The FWS report documents how human-caused mortality is now the greatest perceived threat to the wild population, which peaked in 2006 and was subsequently fairly stable until 2012. This graph from the accompanying Species Survival Assessment published by FWS (page 30) shows the population trend for the wild and captive populations. Note that the NENC line now should be dropped even further to a new low of 40 animals for 2018.
While the FWS appears to be pessimistic about the future of the wild red wolves in what it has designated as the “non-essential experimental population” (NEP) in eastern North Carolina, the agency does describe plans for considering other sites for additional reintroduction efforts. According to the FWS five-year review, the agency “[knows] that reintroductions will need a large federal land anchor and will include many stakeholders; for example, other federal agencies, state agencies, industry land holdings, conservation lands, and private land owners.”
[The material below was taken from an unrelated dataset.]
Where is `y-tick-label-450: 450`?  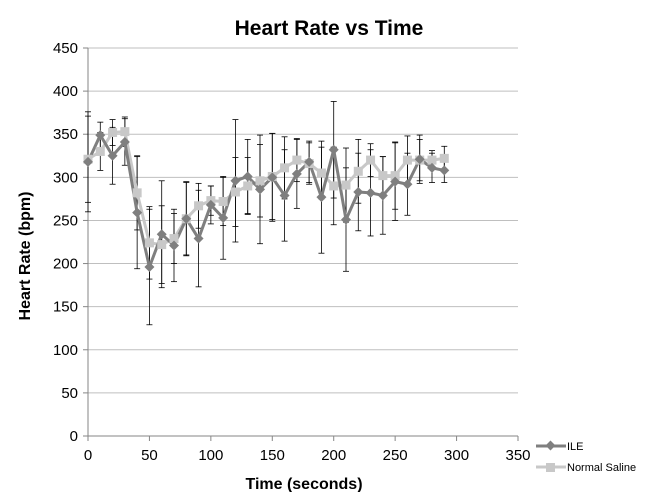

“We definitely agree that additional sites for red wolf recovery need to be identified around the Southeast,” Dr. Sutherland said. “As the gray wolves in Yellowstone have demonstrated, top carnivores are essential for the health of natural ecosystems. We need red wolves and Florida panther back in the wilder parts of this region, if we want to also save our native wildflowers from overabundant deer, and our native songbirds from too many raccoons and possums. But, it is far from clear how the FWS plans to proceed with starting new reintroduction projects in other states, if they allow themselves to be bullied out of North Carolina by what amounts to ample servings of ignorance and fear.